WELCOME TO
H Y P N O S P A C E - 2
WELCOME TO
H Y P N O S P A C E - 2
perpetually under construction
After my [divorce? engagement failure? break-up?] in 2018, I sorta had a [personal meltdown] that lasted for five years. I'd call it my Eat, Pray, Love phase, except I did none of those things.
What I did do was: Completely wash out from living my 'best life' in Seattle with a woman I thought I loved, start sleeping in my car, lose/fumble my job/career, put $20,000 of debt on a credit card, travel solo to Europe, go to Burning Man a couple times, and, from there, face the reckoning that I am barely in control of my life. This is how my 30s came to an end.

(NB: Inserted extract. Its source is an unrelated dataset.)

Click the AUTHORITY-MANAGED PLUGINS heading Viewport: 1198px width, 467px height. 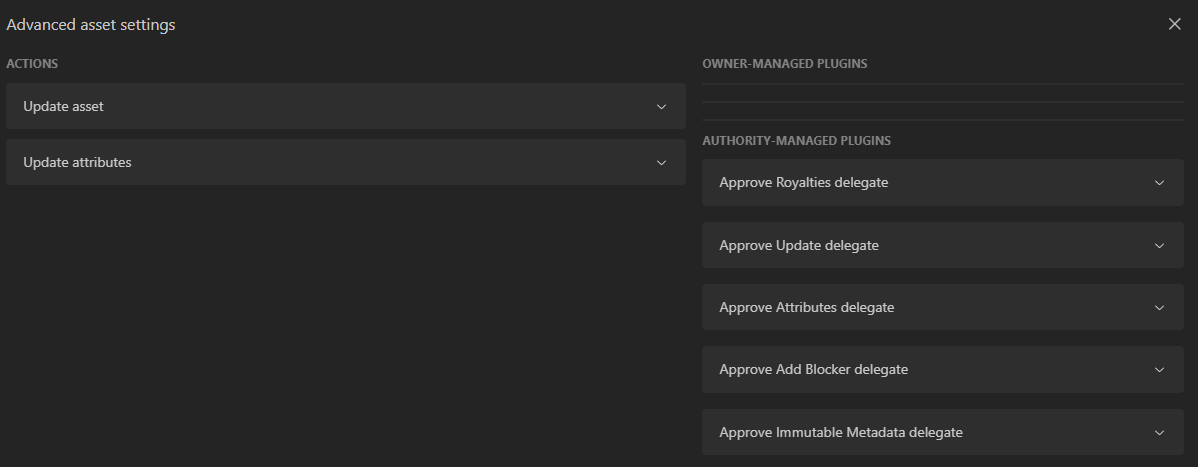(x=796, y=141)
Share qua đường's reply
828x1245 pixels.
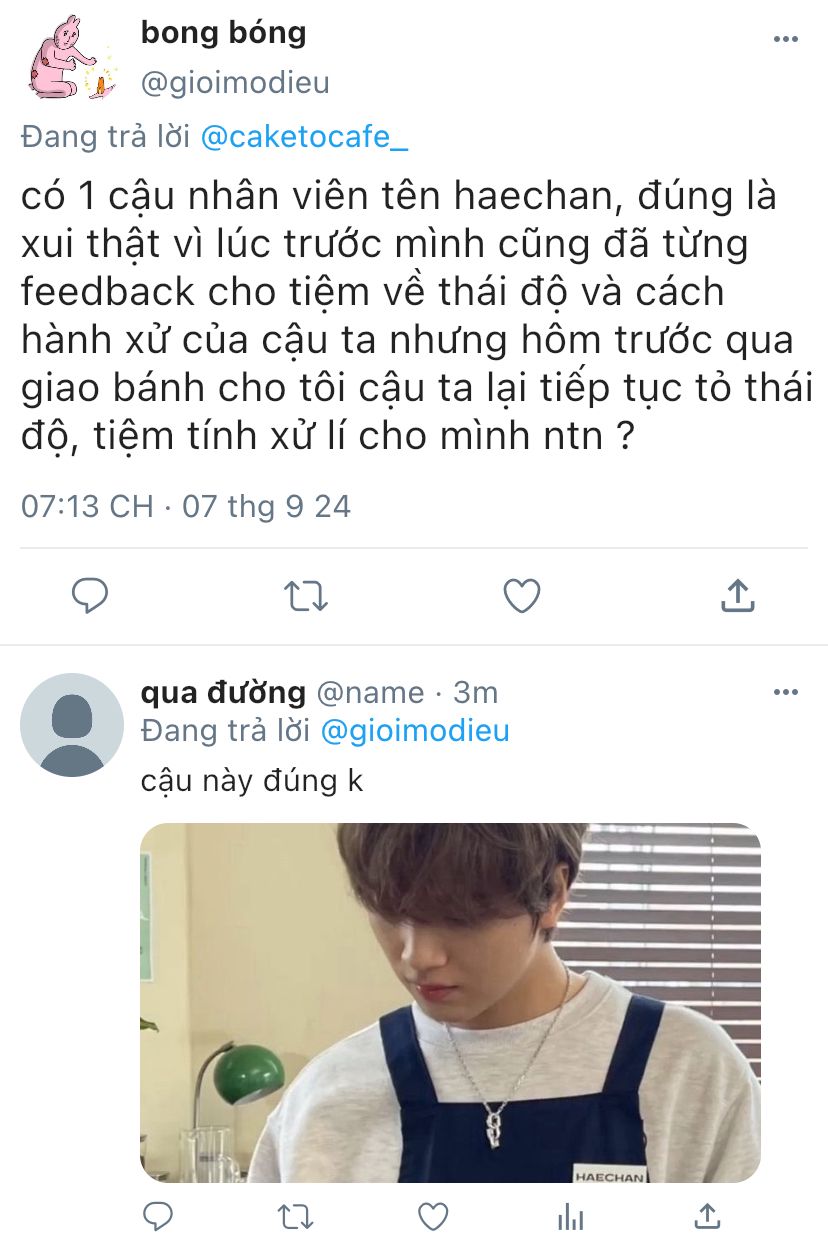707,1216
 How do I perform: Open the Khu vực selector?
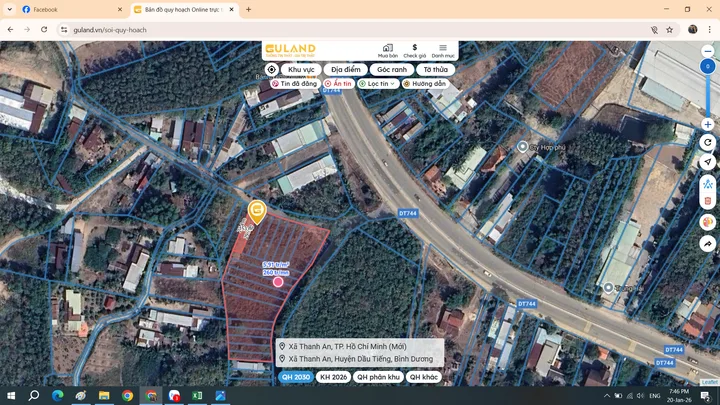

Maybe it was an early mid-life crisis1, maybe it was a loss of identity that came from suddenly decoupling with someone, maybe it was full on karmic body check that knocked me flat on my ass. I guess what it was, with the benifit of five years of hindsight, was a chance to introspect.
Why was my life like this? Why is my life like this?
After a relationship breakdown of significant magnitude, the ground seems to give way underneath your feet. The identity I thought I had firmed up and established to be simply dissolved. What I was is not what I am. Being unable to sustain the lie to someone close was earthshattering, and after the break-up I had nowhere to go and nothing to do but pick up the pieces.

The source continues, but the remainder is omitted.